Mutations in KAT6B, encoding a histone acetyltransferase, cause Genitopatellar syndrome

Abstract

Genitopatellar syndrome (GPS) is a skeletal dysplasia with cerebral and genital anomalies for which the molecular basis has not yet been determined. By exome sequencing, we found de novo heterozygous truncating mutations in KAT6B (lysine acetyltransferase 6B, formerly known as MYST4 and MORF) in three subjects; then by Sanger sequencing of KAT6B, we found similar mutations in three additional subjects.

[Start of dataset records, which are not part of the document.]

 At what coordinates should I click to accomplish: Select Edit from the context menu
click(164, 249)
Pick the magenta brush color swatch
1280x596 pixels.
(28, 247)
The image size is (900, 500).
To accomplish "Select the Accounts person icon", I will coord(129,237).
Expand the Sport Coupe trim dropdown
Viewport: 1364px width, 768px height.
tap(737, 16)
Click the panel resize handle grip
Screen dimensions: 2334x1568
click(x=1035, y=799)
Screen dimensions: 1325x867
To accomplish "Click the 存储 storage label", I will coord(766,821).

The mutant transcripts do not undergo nonsense-mediated decay in cells from subjects with GPS. In addition, human pathological analyses and mouse expression studies point to systemic roles of KAT6B in controlling organismal growth and development. Myst4 (the mouse orthologous gene) is expressed in mouse tissues corresponding to those affected by GPS. Phenotypic differences and similarities between GPS, the Say-Barber-Biesecker variant of Ohdo syndrome (caused by different mutations of KAT6B), and Rubinstein-Taybi syndrome (caused by mutations in other histone acetyltransferases) are discussed. Together, the data support an epigenetic dysregulation of the limb, brain, and genital developmental programs.

Figure 1

Clinical Presentation of Subjects with GPS Photographs of (A) subject 2 at 9 years of age, (B) subject 3 at 8 years of age, and (C) subject 5 at birth and at 8 months of age.

Figure 2

Hematoxylin and Eosin Images of Tissues from the Autopsy of Subject 3 Tissues shown are (A) the brain (400×) where we show a large cluster of perivascular calcifications in the white matter of the cerebral cortex (arrows point to two of them); these are never present in normal tissue; (B) the pancreas (100×) showing numerous islets of Langerhans, some of which are hyperplastic (black arrows), whereas others are of normal size (red arrows); (C) the kidney (100×), where we show one large and one small subcapsular cyst (arrows), and (D) the severely hypoplastic patella (100×), where there is persistence of the cartilaginous core of the trabeculae (black arrow).

Figure 3

Location of Mutations Identified in KAT6B The five different mutations form a cluster within the C-terminal acidic domain of KAT6B. The 16 coding exons and the corresponding introns of KAT6B are depicted with boxes and solid lines, respectively, with introns not shown to scale. The encoding domains are indicated below the exon-intron organization, along with the corresponding functions. The longest isoform is shown (isoform 1 in uniprot, a.k.a. MORF-beta, CCDS7345, 2073 aa). The following abbreviations are used: H15, histone H1- or H5-like domain; PHD, tandem plant homeodomain-linked zinc fingers. The amino acid changes resulting from five independent mutations present in 6 different subjects are indicated above the schematic exon-intronic structure. The mutations result in C-terminal truncation and remove the transcriptional activation domain, with the resulting mutant impaired in transcriptional activation. Deletions are shown in black arrows, nonsense mutations in green, and the complex insertion-deletion mutation in red. Sequence details of the mutations are shown in Table 3.

Figure 4

Mutant Transcripts Do Not Undergo Nonsense-Mediated Decay (A) Messenger RNA levels of KAT6B, normalized to GAPDH, in lymphoblastoid cell lines derived from subjects 1–4, and from control cell lines (n = 3) (data are represented as mean ± standard error of the mean). (B) Sequencing of cDNA from those cells to demonstrate definitively that the mutant transcripts do not undergo nonsense-mediated decay.

Figure 5

Myst4 Expression in Wild-Type C57BL/6 Mice Detected by Immunohistochemistry Tissues shown are (A) and (B) whole embryos at embryonic day 15.5, (C) femur at postnatal day 1, and (D) kidney at postnatal day 1. The other tissues are at 8 weeks of age: (E) patella, (F) duodenum (which required 2.5 s of exposure time instead of 5), (G) liver, (H) pancreas, (I) spleen, (J) testis, and (K) ovary. Arrows point to the telencephalic vesicles (tv), spinal cord (sc), liver, pancreas, dorsal root ganglia (drg), trigeminal ganglion (tg), ribs, and patella (pat).